Why is the government launching yet another crackdown on benefit fraud when it accounts for just a fraction of the welfare budget?

The government has announced that benefit cheats are liable to face up to 10 years in jail if they are caught ripping off the system.

‘Benefit cheats face ten years in prison: Prosecutors told to treat them like bank fraudsters’, announced today’s Mail with barely suppressed glee.

Head of the Crown Prosecution Service Keir Starmer apparently said society was “hurting as a result of people taking advantage of the benefit system, and he would crack down on perpetrators”.

In truth, however, benefit fraud accounts for just a fraction of the welfare budget.

That isn’t to say there should be no attempt to reduce benefit fraud; but it’s a strange priority for the to government have if the goal is to genuinely save money.

The May 2013 estimates of fraud and error levels in the benefit system in Great Britain, published by the Department for Work and Pensions (DWP), found that just:

 

  • 0.7 per cent, or £1.2bn, of total benefit expenditure is overpaid due to fraud;
  • 0.9 per cent, or £1.6bn, of total benefit expenditure is overpaid due to claimant error;
  • 0.4 per cent, or £0.7bn, of total benefit expenditure is overpaid due to official error.

This compares with an estimated £12 billion a year lost in the UK due to corporate tax avoidance. That money could pay for 25,000 nurses on a £24,000 a year salary for 20 years; could put 129,000 children through school; and would allow the government to give every pensioner an extra £65 a year.

In reality of course, the reason for today’s announcement is purely political: the government believes there are votes in ‘cracking down’ on benefit fraud.

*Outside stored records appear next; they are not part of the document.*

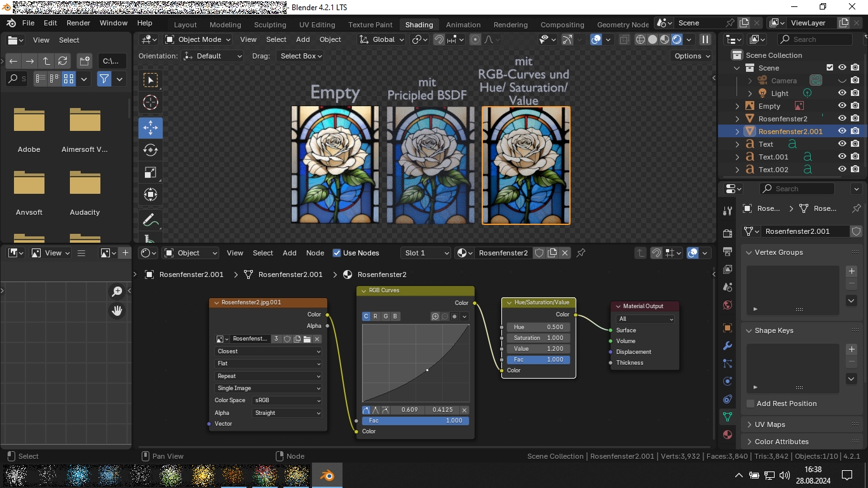Image resolution: width=868 pixels, height=488 pixels.
Task: Click the image editor pan hand icon
Action: point(117,311)
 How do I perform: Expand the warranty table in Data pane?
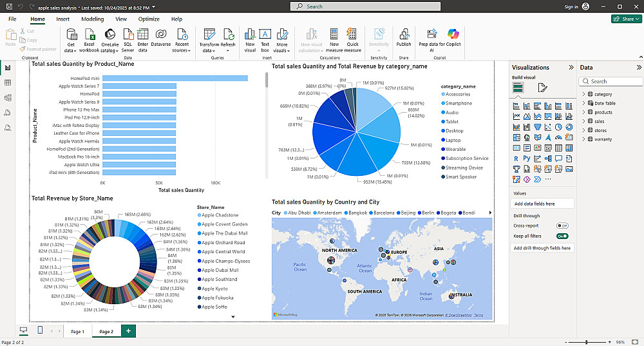point(583,139)
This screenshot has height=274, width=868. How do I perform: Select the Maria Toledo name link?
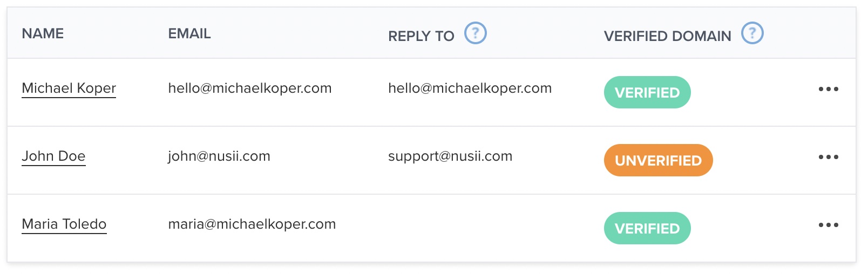click(64, 224)
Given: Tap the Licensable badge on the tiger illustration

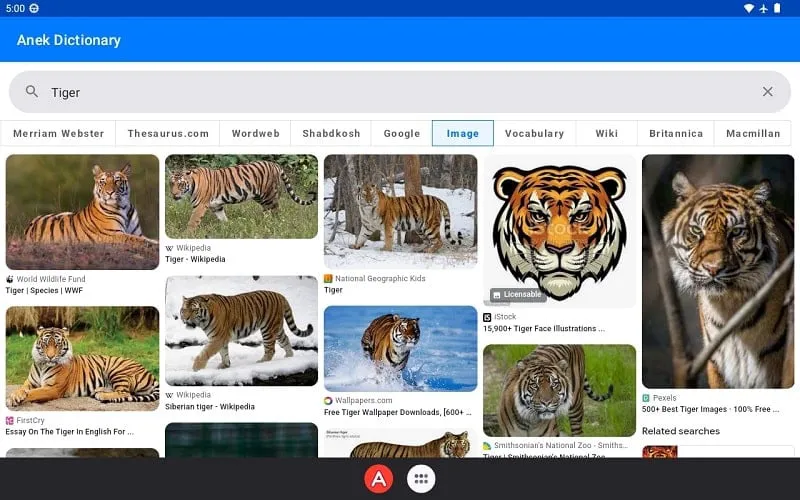Looking at the screenshot, I should (x=517, y=294).
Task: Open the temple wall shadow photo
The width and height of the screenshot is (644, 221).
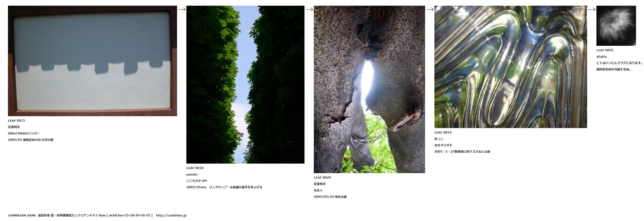Action: 93,61
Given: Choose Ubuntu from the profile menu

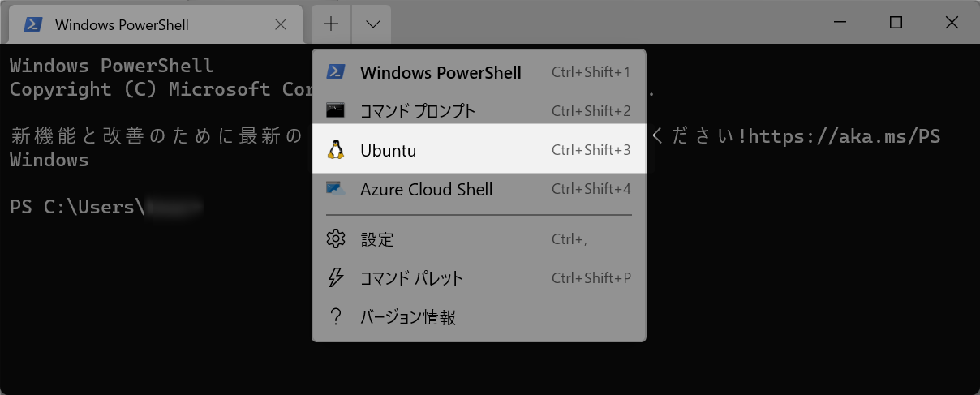Looking at the screenshot, I should point(479,150).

And unfortunately, due to misinformation that’s probably true. Polling carried out by the TUC in January found that on average people thought that 27 per cent of the welfare budget was claimed fraudulently.

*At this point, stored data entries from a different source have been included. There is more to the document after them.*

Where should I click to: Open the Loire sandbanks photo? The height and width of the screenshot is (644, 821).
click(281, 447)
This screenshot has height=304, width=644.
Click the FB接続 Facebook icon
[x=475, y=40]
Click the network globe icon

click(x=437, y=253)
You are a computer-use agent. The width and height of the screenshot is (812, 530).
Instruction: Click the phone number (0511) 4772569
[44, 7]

It would be curious to know how politically effective such a move by the government would be if people were a little better informed.

15 Responses to “Another ‘crackdown’ on benefit fraud, yet it accounts for just 0.7 per cent of welfare budget”

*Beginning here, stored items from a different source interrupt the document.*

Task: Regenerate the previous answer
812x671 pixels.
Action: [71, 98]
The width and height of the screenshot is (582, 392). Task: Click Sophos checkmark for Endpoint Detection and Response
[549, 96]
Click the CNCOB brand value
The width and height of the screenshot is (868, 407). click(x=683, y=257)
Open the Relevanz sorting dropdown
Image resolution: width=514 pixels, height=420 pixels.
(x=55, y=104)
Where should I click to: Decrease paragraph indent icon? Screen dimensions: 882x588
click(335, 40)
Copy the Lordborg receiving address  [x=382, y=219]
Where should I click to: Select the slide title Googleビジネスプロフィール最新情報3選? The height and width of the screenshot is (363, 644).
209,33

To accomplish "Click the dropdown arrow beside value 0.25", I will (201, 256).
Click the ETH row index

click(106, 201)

  1. Herbie Destroys the Environmen

    “What would you do? Gas them?”

    I actually think they would. 10 years for benefit fraud is fascism in all but name anyway as far as I am concerned.

    We have had MP’s expenses, the potential mass poisoning of the population with the horse meat scandal, LIBOR fixing and money laundering by banks, this on top of the inherent injustices of the system! And has anyone really faced anything approaching a severe sentence? Quite the opposite.

    This will mean more vulnerable people put in more vulnerable situations. More sex abuse of young girls etc. But then those that get on their high moral horse when it comes to sex crimes against vulnerable children, will, with their second ugly face, decry these vulnerable people as a scourge on the nation and demand they are punished!

  2. john richardson

    by all means give the cheats ten years BUT FIRST LETS SEE THE MPS THAT CHEATED THEIR EXPENSES GIVEN TEN YEARS what is the difference i hope this government is voted out but our people are easilly conned by lies at a general election and i fear it could happen again

  3. Cliftonella

    It’s the same the whole world over
    It’s the poor what gets the blame
    It’s the rich what gets the pleasure
    Ain’t it all a crying shame?

  4. Simon

    I’d be the last person to support this crackdown but it can’t be dismissed based on your figures alone. Fraudulent claims may amount to only £8.4 million but this doesn’t account for the broader economic cost of supporting people to fraudulently remain out of work. The economy loses out what they would have contributed through work as well as the cost of paying their benefits, not to mention the broader social costs associated with the lumpen-proletarian lifestyle.

    Further, although far more is lost to tax avoidance than benefit fraud, that observation alone does not invalidate this policy. The issue (if we are concerned solely with minimising losses to the Revenue) is whether £1 spent on chasing up benefit fraud or £1 spent chasing up tax avoidance will net the greatest return.

  5. Simon

    I’d be the last person to support this crackdown but it can’t be dismissed based on your figures alone. Fraudulent claims may amount to only £8.4 million but this doesn’t account for the broader economic cost of supporting people to fraudulently remain out of work. The economy loses out what they would have contributed through work as well as the cost of paying their benefits, not to mention the broader social costs associated with the lumpen-proletarian lifestyle.

    Further, although far more is lost to tax avoidance than benefit fraud, that observation alone does not invalidate this policy. The issue (if we are concerned solely with minimising losses to the Revenue) is whether £1 spent on chasing up benefit fraud or £1 spent chasing up tax avoidance will net the greatest return.